Liquid biopsies hold great promise in precision medicine in breast cancer, as shown by the pioneering work of Prof. Nicholas Turner, recipient of the ESMO Award for Translational Research 2023
In the era of precision medicine for breast cancer, the application of circulating tumour DNA (ctDNA) assays is opening up multiple opportunities. Recipient of the ESMO Award for Translational Research 2023 Prof. Nicholas Turner from The Breast Cancer Now Toby Robins Research Centre at The Institute of Cancer Research, and The Ralph Lauren Centre for Breast Cancer Research at The Royal Marsden NHS Foundation Trust, London, UK discusses how ctDNA assays can guide therapy for breast cancer and can detect disease recurrence far earlier than standard imaging methods.

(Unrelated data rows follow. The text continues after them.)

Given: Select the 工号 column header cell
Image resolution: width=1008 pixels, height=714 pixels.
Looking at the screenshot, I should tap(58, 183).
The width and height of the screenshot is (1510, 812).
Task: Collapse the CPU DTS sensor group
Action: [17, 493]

What are the most important current challenges facing translational research in breast cancer?
The prognosis for women with early-stage breast cancer has been transformed over the past two decades, with a recent study demonstrating a five-year mortality rate of only 5% for women diagnosed between 2010 and 2015 (BMJ. 2023;381:e074684). Nevertheless, there remains a proportion of women who relapse despite our current treatment approaches, and outcomes for these patients are often poor (Curr Oncol. 2023;30:3829–3844). The most important challenge that we currently face in breast cancer is to identify these patients who are at risk of relapse. We need to strike the right balance between providing necessary treatment to those who require it, whilst avoiding overtreatment for those who are already cured. Distinguishing patients in need of additional treatment from those who are unlikely to relapse is a major motivator for my research and we are optimistic that ctDNA assays can play a pivotal role in predicting treatment responses and detecting disease recurrence.
What do you consider to be your key career achievements in translational research in breast cancer to date?
Historically, targetable mutations have been identified from tissue-based biopsies; however, these are invasive, can be limited by tissue heterogeneity and do not allow for real-time monitoring. As part of efforts to improve the utility of biomarkers, my research has focused on the use of liquid biopsies to guide therapy for breast cancer. For example, in the plasmaMATCH phase IIa study, we were able to show that ctDNA assays can detect targetable mutations with high sensitivity and accuracy (Lancet Oncol. 2020;21:1296–1308). Moreover, within this study, patients harbouring rare mutations in HER2 and AKT1, as identified by ctDNA analysis, had clinically important responses to HER2 and AKT inhibitors.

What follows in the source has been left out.